Masterpieces from the National Gallery of Art, Washington
In early 1999, the National Gallery of Art in Washington lent a substantial selection of European paintings from its permanent collection for a two-venue tour of Japan. The exhibition opened at the Kyoto Municipal Museum of Art on 30 January and ran through 4 April 1999, before traveling to the Tokyo Metropolitan Art Museum, where it remained on view from 17 April through 11 July. The tour was organized jointly by the Yomiuri Shimbun, the Kyoto Municipal Museum of Art, and the Tokyo Metropolitan Museum of Art, under the title “米国が誇る西洋絵画の殿堂” (The Pride of America: A Treasury of Western Painting). It was one of the most ambitious loans the NGA had mounted for a Japanese audience up to that point. Note that the museum slug here records the later venue administered under the National Art Center umbrella; the actual 1999 host in Tokyo was the Tokyo Metropolitan Art Museum (Ueno).

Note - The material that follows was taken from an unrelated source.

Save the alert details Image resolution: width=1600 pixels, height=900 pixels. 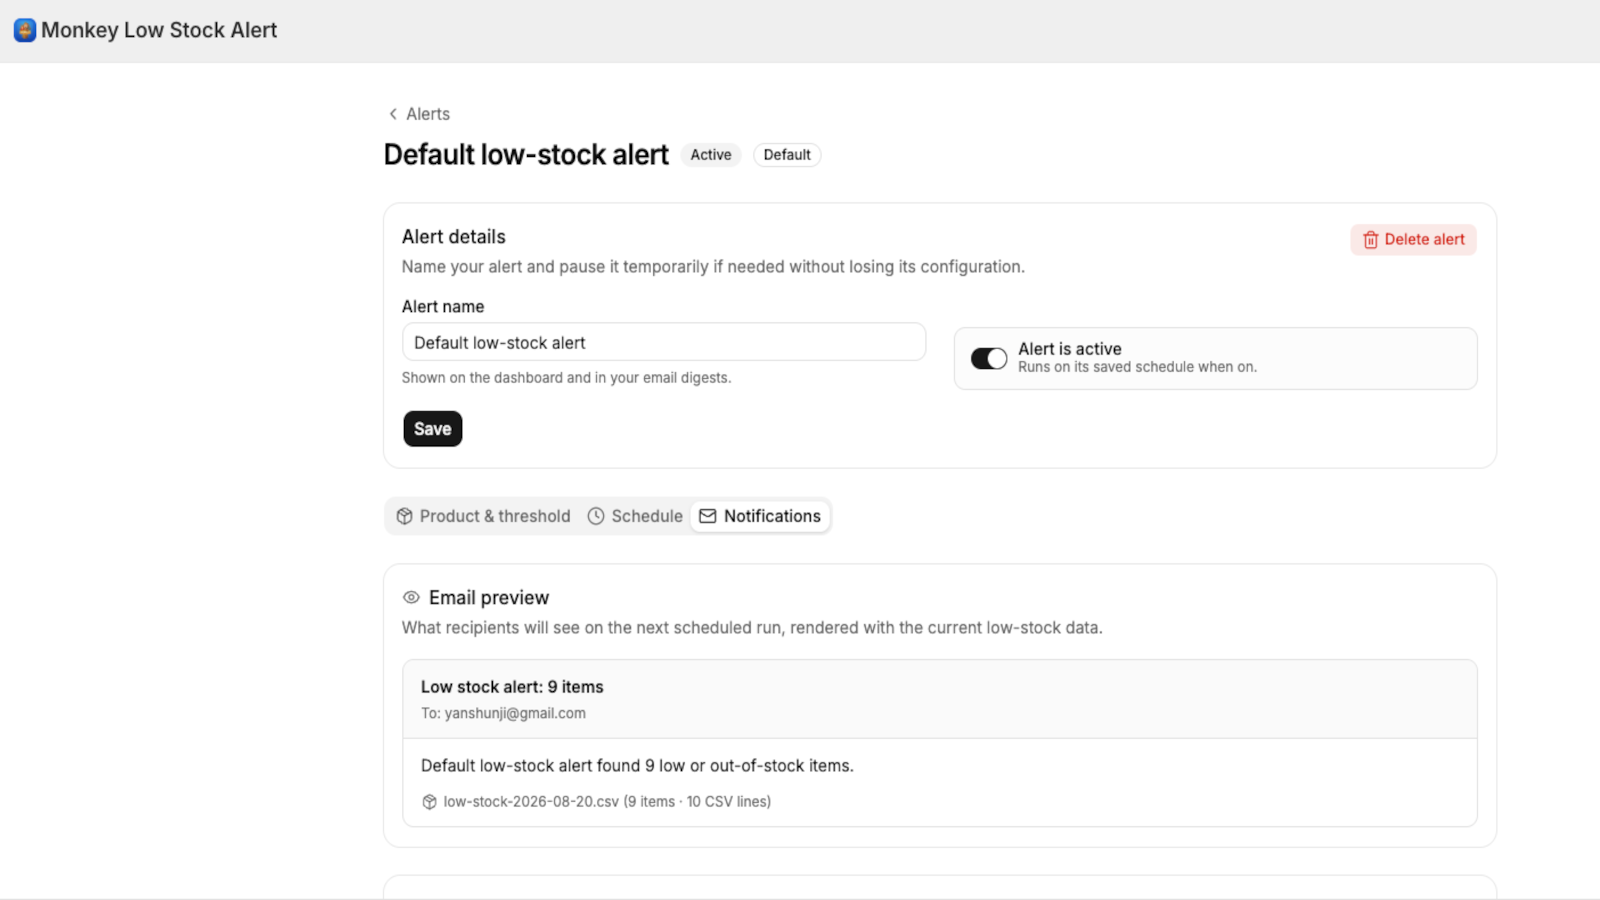click(x=433, y=429)
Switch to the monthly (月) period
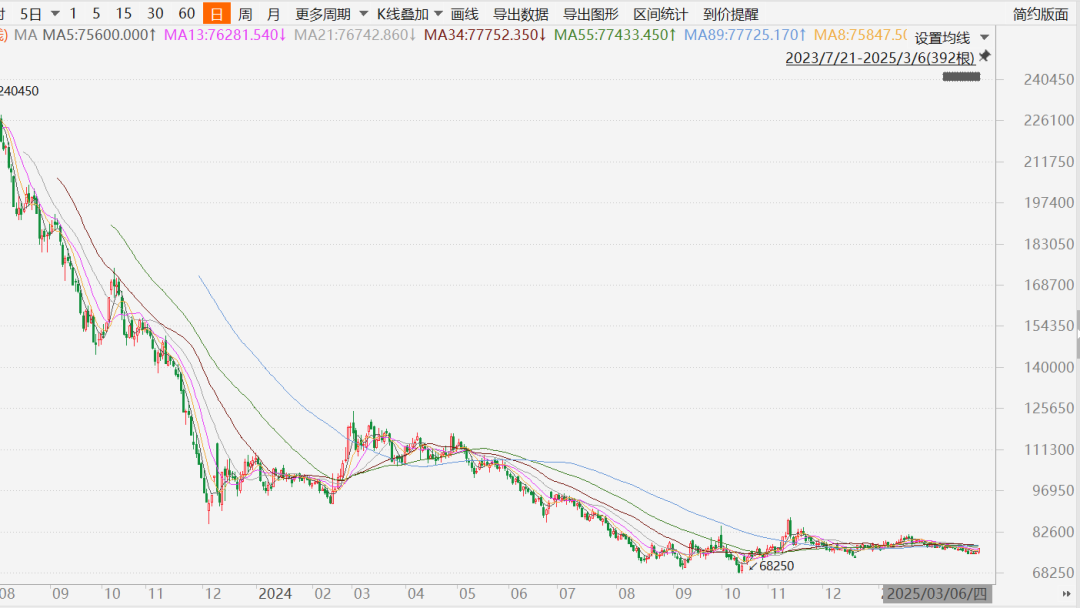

The exhibition brought together paintings spanning several centuries and schools of Western art, drawn from the NGA collection assembled largely through the Mellon, Widener, and Havemeyer gifts. Vermeer’s “A Lady Writing“ (c. 1665) appeared in the catalogue as no. 83. The painting had entered the NGA in 1962 as a gift in memory of their father from Harry Waldron Havemeyer and Horace Havemeyer, Jr., making it one of the Washington museum’s most prized Dutch Golden Age holdings. Set against a warm interior light, the work shows a woman pausing mid-letter, her pearl necklace and yellow fur-trimmed jacket signaling prosperity, while the casual intimacy of the moment reflects Vermeer’s sustained interest in the private life of educated, affluent Delft households.
For Japanese audiences in 1999, the loan offered a rare opportunity to encounter this cabinet-scale domestic scene outside the United States. The painting had seldom traveled internationally, and its inclusion among the exhibition’s highlights confirmed its status as one of the NGA’s signature Dutch works. The catalogue entry at no. 83, illustrated in full, provided the most detailed published presentation of the picture available in Japanese at the time.